I sindaci di Sulmona e Pettorano hanno emanato le ordinanze per evitare un consumo inappropriato Nel frattempo è braccio di ferro tra Ersi e le piccole amministrazioni sulla gestione idrica autonoma 

SULMONA. Stop al consumo dell’acqua per usi non primari. La carenza idrica di questi giorni, associata al caldo intenso e alle scarse precipitazioni, ha spinto molti comuni del territorio a prendere provvedimenti per evitare ulteriori disagi. Il primo cittadino di Sulmona, Gianfranco Di Piero, nei giorni scorsi ha siglato un’apposita ordinanza chiedendo alle autorità preposte di vigilare affinché venga rispettata. «È severamente proibito utilizzare l’acqua potabile per usi non primari, in particolare irrigare orti e giardini, lavare strade, marciapiedi e cortili, autovetture, moto e caravan, e, in ogni caso, usare l’acqua potabile per usi diversi da quelli previsti dalla concessione», ha evidenziato Di Piero nell’atto, «il divieto sarà in vigore fino al 30 settembre 2022, salvo proroghe. I trasgressori saranno puniti con la sanzione amministrativa, stabilita con la presente ordinanza, da 25 a 250euro.
Il comando di polizia locale e tutti gli agenti della forza pubblica sono incaricati di far rispettare l'ordinanza». Anche il sindaco di Pettorano sul Gizio, Antonio Carrara, ha emanato un’ordinanza sull’uso responsabile dell’acqua potabile al fine di vietare utilizzi impropri. «L’invito alla cittadinanza», ha commentato Carrara, «è a un uso razionale e corretto dell’acqua potabile, riconoscendo la massima importanza della collaborazione attiva di tutti i cittadini».
Intanto i comuni di Alfedena, Anversa degli Abruzzi, Barete, Barrea, Bussi sul Tirino, Calascio, Canistro, Capitignano, Castel del Monte, Civitella Roveto, Fano Adriano, Rocca Pia, San Valentino, Scontrone e Villetta Barrea hanno rivendicato la gestione autonoma del servizio idrico. «L’ente regionale servizio idrico integrato d’Abruzzo ha approvato le istruttorie per la verifica dei requisiti sulla la gestione autonoma del servizio idrico integrato, avente come oggetto i Comuni le cui reti non sono mai confluite al gestore unico», hanno precisato gli amministratori dei comuni abruzzesi, «dopo riunioni e richieste di deliberazioni con impegni da parte delle amministrazioni di volersi adeguare alle ultime direttive in materia, il risultato è stato notificato con esito negativo per 21 comuni su 25, che vengono pertanto ritenuti dall’Ersi non legittimati a gestire la propria rete idrica come hanno sempre fatto finora.

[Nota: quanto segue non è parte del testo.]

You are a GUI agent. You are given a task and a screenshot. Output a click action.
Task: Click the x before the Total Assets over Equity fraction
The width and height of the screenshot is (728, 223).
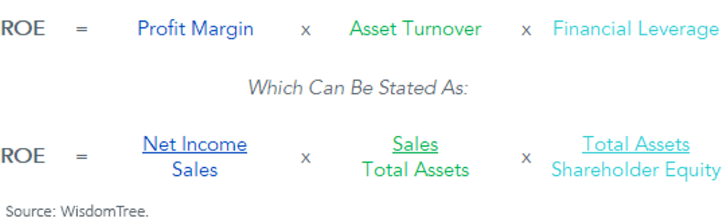pyautogui.click(x=526, y=158)
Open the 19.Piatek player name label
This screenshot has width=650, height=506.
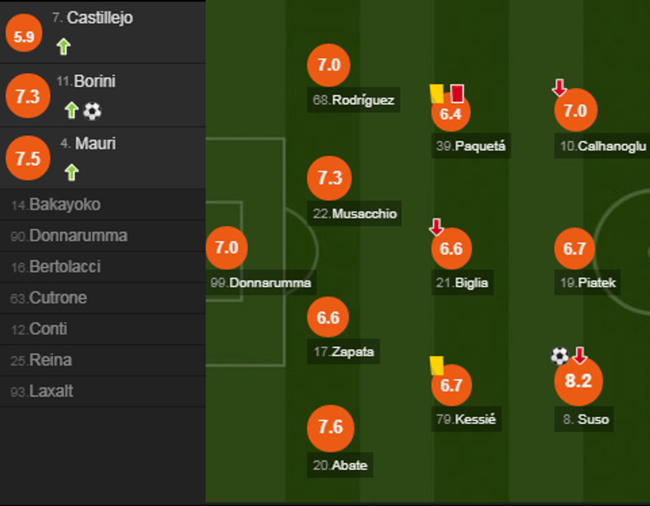click(588, 283)
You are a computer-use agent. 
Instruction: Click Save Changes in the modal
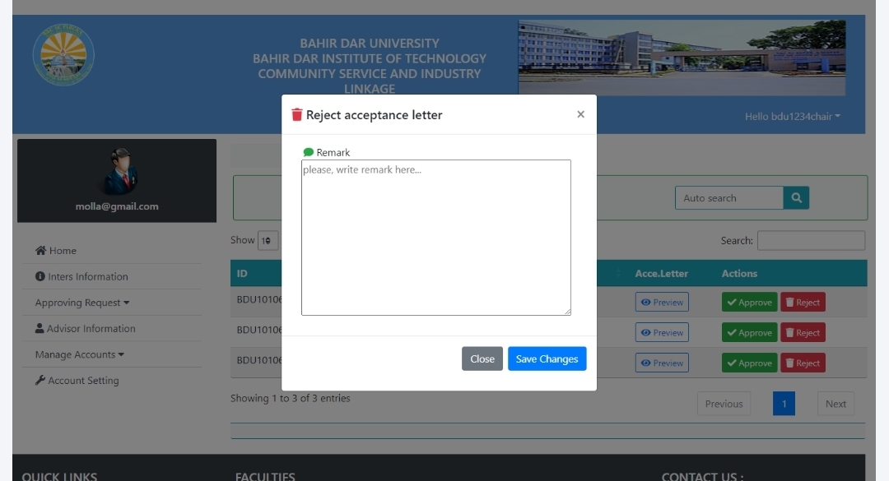coord(547,358)
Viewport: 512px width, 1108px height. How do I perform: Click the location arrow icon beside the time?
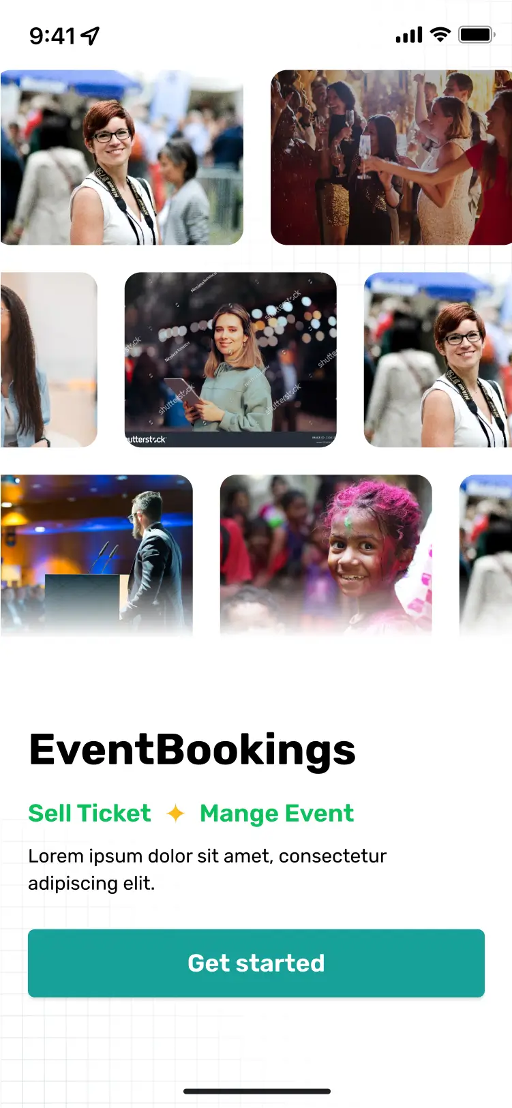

Si tratta perlopiù di piccoli paesi montani che, cedendo le proprie reti a un gestore unico, avrebbero come effetto immediato un innalzamento delle tariffe a discapito dell’utenza, a fronte di improbabili investimenti o potenziamenti del servizio viste le condizioni economiche in cui versano tali aziende. Ancora una volta le buone intenzioni promosse a favore delle aree interne vengono smentite nei fatti, i servizi in queste zone continuano a mancare o come in questo caso diventeranno sempre meno sostenibili».